Results assume a properly randomized, fixed-horizon experiment. Decide at a pre-committed sample size; repeatedly checking and stopping when it looks significant inflates false positives.
An A/B test (or split test) shows two versions of something (a page, an email, a button) to two random groups, then measures which performs better. The hard part isn’t collecting the numbers, it’s deciding whether the difference you see is real or just luck. This tool turns your raw counts into a clear, defensible decision.
It works for two kinds of metric. Pick Conversion rate when the outcome is yes/no (signups, purchases, clicks) and enter the visitors and conversions for each group. Pick Continuous mean when the outcome is a number per user (revenue, order value, time on page) and enter the sample size, average and standard deviation.

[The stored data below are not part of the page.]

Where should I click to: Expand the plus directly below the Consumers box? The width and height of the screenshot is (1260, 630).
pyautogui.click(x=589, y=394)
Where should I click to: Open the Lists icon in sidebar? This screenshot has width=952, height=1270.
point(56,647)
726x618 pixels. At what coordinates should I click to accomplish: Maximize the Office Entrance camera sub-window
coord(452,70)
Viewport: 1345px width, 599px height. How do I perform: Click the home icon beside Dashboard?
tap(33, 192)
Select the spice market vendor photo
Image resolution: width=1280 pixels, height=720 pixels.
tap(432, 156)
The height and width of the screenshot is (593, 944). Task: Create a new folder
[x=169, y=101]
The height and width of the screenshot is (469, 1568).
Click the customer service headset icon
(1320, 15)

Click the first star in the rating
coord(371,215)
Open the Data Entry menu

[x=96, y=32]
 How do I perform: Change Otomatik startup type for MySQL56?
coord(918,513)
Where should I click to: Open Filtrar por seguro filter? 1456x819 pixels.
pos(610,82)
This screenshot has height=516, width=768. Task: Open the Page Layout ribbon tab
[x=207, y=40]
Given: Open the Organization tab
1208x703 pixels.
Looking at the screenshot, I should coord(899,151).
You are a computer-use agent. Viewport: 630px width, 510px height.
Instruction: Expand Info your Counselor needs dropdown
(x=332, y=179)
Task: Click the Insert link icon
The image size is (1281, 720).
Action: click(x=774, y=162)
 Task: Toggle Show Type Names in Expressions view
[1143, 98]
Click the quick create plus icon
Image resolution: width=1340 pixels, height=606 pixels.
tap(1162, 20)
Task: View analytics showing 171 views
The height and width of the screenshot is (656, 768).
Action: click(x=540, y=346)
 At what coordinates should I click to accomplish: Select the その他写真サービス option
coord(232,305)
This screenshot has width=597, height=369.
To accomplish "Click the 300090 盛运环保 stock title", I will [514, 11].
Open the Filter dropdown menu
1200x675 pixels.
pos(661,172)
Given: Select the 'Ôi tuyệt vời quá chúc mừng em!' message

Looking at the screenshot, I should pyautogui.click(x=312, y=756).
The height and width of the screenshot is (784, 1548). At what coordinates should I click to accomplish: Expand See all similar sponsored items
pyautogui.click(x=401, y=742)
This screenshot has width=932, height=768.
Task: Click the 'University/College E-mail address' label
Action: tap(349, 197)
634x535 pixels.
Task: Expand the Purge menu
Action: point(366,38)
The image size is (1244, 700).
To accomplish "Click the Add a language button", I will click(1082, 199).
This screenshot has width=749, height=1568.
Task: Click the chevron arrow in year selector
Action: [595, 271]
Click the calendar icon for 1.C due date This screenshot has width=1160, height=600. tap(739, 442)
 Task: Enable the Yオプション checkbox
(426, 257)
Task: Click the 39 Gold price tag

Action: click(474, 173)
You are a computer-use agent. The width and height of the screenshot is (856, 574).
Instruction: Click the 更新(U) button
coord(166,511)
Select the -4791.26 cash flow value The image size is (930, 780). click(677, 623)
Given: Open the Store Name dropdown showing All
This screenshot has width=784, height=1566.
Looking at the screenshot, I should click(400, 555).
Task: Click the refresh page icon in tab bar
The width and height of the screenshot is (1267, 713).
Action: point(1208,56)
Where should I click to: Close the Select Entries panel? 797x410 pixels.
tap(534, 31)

Add variants with + Add variant and the tool switches to multi-variant mode. Instead of a single “B beats A”, each variant gets a probability of being the best and an expected loss; you ship the leader once its expected loss is small enough. Because comparing many variants at once raises the odds of a fluke “winner”, the significance cross-check first runs an omnibus test (chi-squared or ANOVA: is anything different?) and then applies a Bonferroni correction to each variant-vs-control comparison. The planner widens the required sample size to match the extra comparisons.
A chi-squared or t-test answers one narrow question: “assuming there were no real difference, how surprising is this data?” That p-value doesn’t tell you which version is better, by how much, or how confident to be in your choice. The Bayesian approach answers the question you actually have, “what’s the chance B is better, and what do I risk by switching?” so we lead with it and keep the familiar significance test alongside as a sanity check. When the two disagree, the tool says so: treat that as borderline and collect more data.
The single biggest mistake in A/B testing is peeking: watching the numbers and stopping the moment they look significant. Do that and you “find” winners that are pure noise. The fix is to decide your sample size before you start. The Plan tab does this from four inputs (your baseline rate or mean, the smallest improvement worth detecting, your confidence level, and statistical power) and tells you how many visitors per group you need. Run to that number, then decide once.
After analysis the tool runs a sample-ratio-mismatch (SRM) check. If you intended a 50/50 split but the groups came in noticeably uneven, something in your setup is likely broken (bad randomization, a redirect, a tracking bug) and the result can’t be trusted, so it flags it. It also reminds you to reach your pre-committed sample size before calling a winner.
Everything runs in your browser: your numbers never leave your device and there are no ads or trackers. Probabilities and credible intervals are computed by Monte Carlo simulation with a fixed seed, so the same inputs always give the same answer. Conversion metrics use a Beta-Binomial model; continuous metrics use a Normal / Student-t model.
It depends on your baseline rate and the smallest effect you care about: smaller effects need far more traffic. Use the Plan tab: enter your baseline, minimum detectable effect, confidence and power, and it returns the required sample size per group.
For making a decision, yes: it directly gives the probability one variant beats the other and the expected cost of being wrong, instead of a p-value about a hypothetical no-difference world. Chi-squared isn’t wrong, it just answers a narrower question. This tool shows both.
A common bar is 95% probability that B beats A, combined with a small expected loss. If you’re only at, say, 80–90%, the result is promising but not yet conclusive, so keep the test running.
Because if you check repeatedly and stop on the first significant reading, you dramatically inflate your false-positive rate, so you’ll declare winners that are really noise. Commit to a sample size up front and evaluate once you reach it.
It means your traffic didn’t split the way you intended (e.g. 52/48 when you set 50/50, on enough traffic that chance can’t explain it). That usually signals a broken experiment, so investigate before trusting the numbers.
Yes. Add A/B/C/D… and the tool reports each variant’s probability of being best and its expected loss, runs an omnibus test for any overall difference, and Bonferroni-corrects the per-variant comparisons so testing many options doesn’t produce false winners.